Last month I spoke about how knowing a variety of martial arts skills can be beneficial to your practice (part one). Today I’d like to play devil’s advocate and argue the contrary.
So why are more skills a bad thing?
Well it comes down to one simple word, “practice”. If you’re constantly chasing the next skill you stop practicing the skills you’ve got; and practice is what makes someone an expert. As Master Chang often says, “knowing is not enough”.
Research by K Anders Ericcson estimated that expertise is developed from 10,000 hours of deliberate practice. Through deliberate training we develop muscle memory, automaticity and change sluggish and unreliable movement patterns into fast automatic actions. There’s no fast track to muscle memory, just many hours of constant repetition. What’s also useful to realise is those circuits need to keep firing it we want them to continue to function properly. To repeat a quote from a previous blog: ‘if you don’t use it, you lose it’.
Three essential ingredients of deliberate practice are: intrinsic motivation, concentration and challenge. When you concentrate, you notice the errors you’re making and can make changes. If your movement is wrong it should bother you – but if you aren’t concentrating you don’t even realise. Through the struggle, through the mistakes, we re-programme ourselves and we repeat, repeat, repeat. That process will only happen if we made our own internal decision to do so; and, if we are able to get satisfaction from the learning process not simply the outcome.

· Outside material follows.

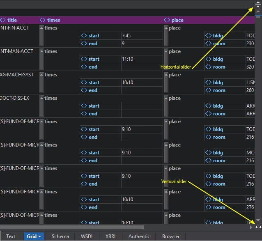Select the start time cell containing 7:45
Viewport: 262px width, 241px height.
(141, 36)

Learning and development aren’t static – they are in a constant state of creating. Simply put: what we practice, is what we become. This is why daily practice is so important and why learning more and more skills actually takes us further and further from being the expert practitioner we aspire to be.

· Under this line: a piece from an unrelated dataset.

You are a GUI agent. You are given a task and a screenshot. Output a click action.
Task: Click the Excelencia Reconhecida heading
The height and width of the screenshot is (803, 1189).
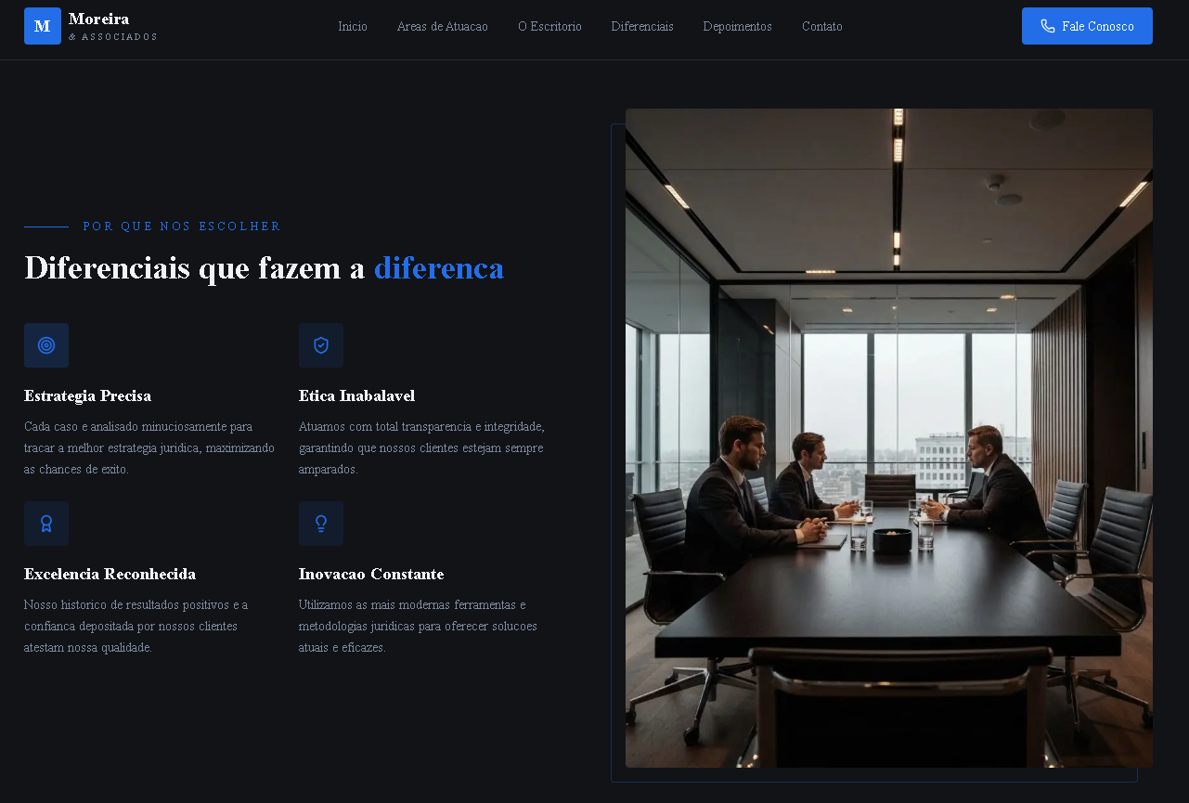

Next month I’ll conclude this look at skills with some thoughts on why focusing on more or less skills actually misses the point (part three).

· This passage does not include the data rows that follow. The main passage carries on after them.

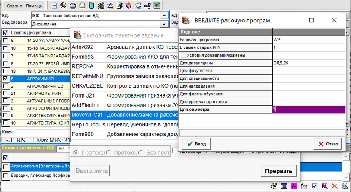Click the stacked books icon in the toolbar
The width and height of the screenshot is (351, 192).
coord(129,6)
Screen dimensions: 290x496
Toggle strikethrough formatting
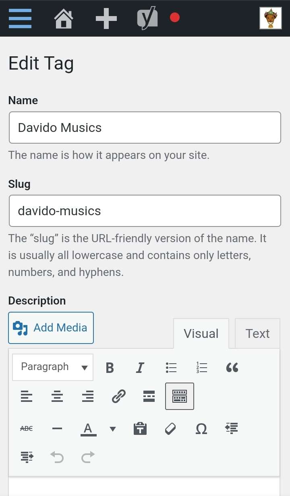27,428
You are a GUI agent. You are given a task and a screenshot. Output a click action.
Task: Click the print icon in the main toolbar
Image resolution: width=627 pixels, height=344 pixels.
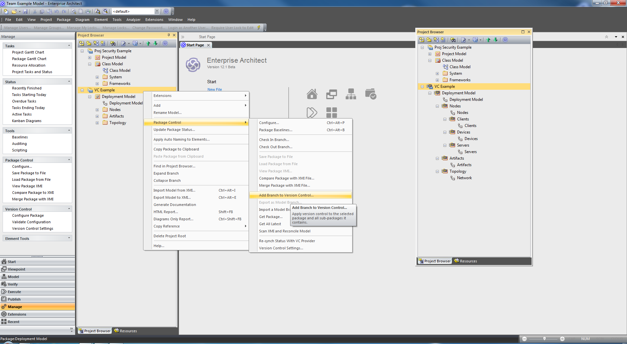point(88,11)
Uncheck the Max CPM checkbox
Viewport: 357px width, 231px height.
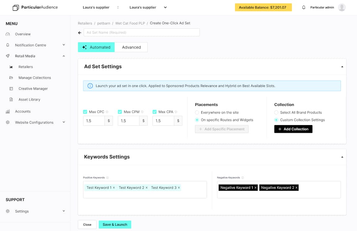pos(120,112)
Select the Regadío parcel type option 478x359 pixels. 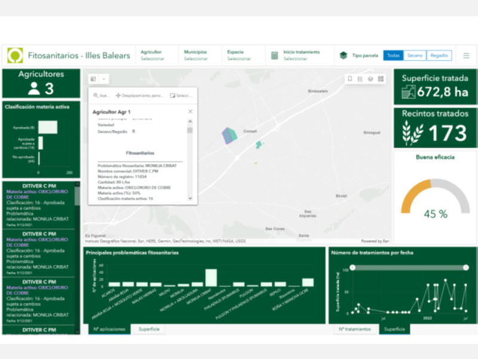(x=439, y=56)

Thank you Saboumnim, great blog!
I have Master Changs comment that ‘excellence is a habit’ written down! I think the Hapkido syllabus is wonderful, and that you begin to notice ‘old friends’ as skills that you learn in one belt come up in another. If I could give my past self one piece of advice, it would be to make sure you get properly acquainted with the skill the first time you are introduced to it. Then when it comes back again it will be more a case of ‘hello old friend’ rather than, sorry I cant remember your name! It is always good to spend time with old friends.